Better of two evils Phew! Finally that’s done. So for those keeping tab on our charge sheet, that’s approximately 34,500 rupees for a pirated experience and 41,500 rupees for an original one. To keep the boring calculations simple, let’s take an average cost of 38,000 rupees and go with it. Now parents reading this with an ‘Oh-my-God!-that’s-expensive’ look on their faces, calm down. Believe me, gaming is perhaps the cheapest and safest option for your kids. Let me clarify by comparing gaming with other popular entertainment options. Not everyone owns a 60-inch screen and going to the movies takes up around 600 rupees on each visit. Add to that the fact that there is no replay-ability and that you have to drive to the cinema. You might retort, saying that you can always download movies from the internet, without spending a penny. But one thing you seem to overlook is that movies aren’t an interactive form of entertainment. You can’t just pause, save or return to a movie without disrupting the whole experience. Buying a computer, a DVD player or, ironically, a gaming console to play movies all require a certain amount of investment. The story-filled experience of movies only lasts a couple of hours, while most good multiplayer games can easily clock over 50 hours (which parents could see as a good thing or a bad thing). Gaming provides us with a content-rich experience that keeps gamers completely immersed in the form of entertainment; that’s good value for money.

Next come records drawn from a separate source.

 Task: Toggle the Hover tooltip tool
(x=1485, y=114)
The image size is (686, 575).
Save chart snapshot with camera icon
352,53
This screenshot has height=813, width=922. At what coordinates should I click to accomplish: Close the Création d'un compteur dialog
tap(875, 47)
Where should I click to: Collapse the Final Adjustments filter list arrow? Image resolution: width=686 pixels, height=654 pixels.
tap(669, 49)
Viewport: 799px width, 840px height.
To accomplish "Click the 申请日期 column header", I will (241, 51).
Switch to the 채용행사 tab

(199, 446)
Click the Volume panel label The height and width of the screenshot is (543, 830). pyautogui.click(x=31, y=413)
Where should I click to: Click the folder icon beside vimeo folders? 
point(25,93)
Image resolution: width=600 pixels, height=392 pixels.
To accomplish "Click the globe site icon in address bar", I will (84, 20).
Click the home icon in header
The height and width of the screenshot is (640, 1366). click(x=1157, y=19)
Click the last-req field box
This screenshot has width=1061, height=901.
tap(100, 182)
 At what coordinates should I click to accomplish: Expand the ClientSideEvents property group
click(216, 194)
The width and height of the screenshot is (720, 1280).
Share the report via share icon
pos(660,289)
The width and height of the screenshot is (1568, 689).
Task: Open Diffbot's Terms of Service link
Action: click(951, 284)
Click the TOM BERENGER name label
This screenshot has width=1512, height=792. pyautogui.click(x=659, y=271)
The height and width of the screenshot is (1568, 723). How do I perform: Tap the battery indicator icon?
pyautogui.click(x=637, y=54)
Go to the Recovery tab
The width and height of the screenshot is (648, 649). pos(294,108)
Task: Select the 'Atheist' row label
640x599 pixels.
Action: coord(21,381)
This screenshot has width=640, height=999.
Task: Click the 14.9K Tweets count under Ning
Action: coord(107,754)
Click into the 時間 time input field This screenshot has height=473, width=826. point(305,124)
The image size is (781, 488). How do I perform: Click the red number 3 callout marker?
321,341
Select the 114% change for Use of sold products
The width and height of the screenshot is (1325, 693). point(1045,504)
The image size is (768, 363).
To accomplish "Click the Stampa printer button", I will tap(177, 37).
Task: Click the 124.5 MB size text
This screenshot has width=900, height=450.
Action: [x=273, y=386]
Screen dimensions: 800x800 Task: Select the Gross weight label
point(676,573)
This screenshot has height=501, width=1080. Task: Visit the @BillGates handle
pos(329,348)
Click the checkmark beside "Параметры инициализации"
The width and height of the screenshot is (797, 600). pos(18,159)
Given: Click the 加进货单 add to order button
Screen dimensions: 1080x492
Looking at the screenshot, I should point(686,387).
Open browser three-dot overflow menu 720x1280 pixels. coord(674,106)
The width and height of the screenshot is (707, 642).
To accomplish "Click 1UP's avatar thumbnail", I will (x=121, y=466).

Playing outdoor sports is another option; but buying the right equipment, going to a location to play it, sports injuries, buying membership to the club and nearly always needing someone else to play with, are things we usually don’t account for. For those who think that video games make you physically lazy, I should say that gaming nowadays is not only limited to couch potatoes. Motion controllers have changed that significantly. With security concerns in Pakistan being a reality, the safety of playing video games from the comfort of a safe environment is another benefit. As far as the “being-social” argument is concerned, gaming does provide you with opportunity to meet new people online everyday from all around the world. You directly interact with people from all ages and walks of life, being digital is the new social.

Keep it diverse I am not arguing that gaming is all that one should do for entertainment. Movies, sports, etcetera all have something going for them. They provide you with benefits that are essential for general well-being, but none of them immerse you in the experience as deeply as a game. Spending 38,000 rupees for something you own, with a life cycle of over 10 years; something that provides you with incredible stories, drool-inducing graphics and intense action is worth every penny. In my opinion gaming surely offers excellent entertainment value for your buck.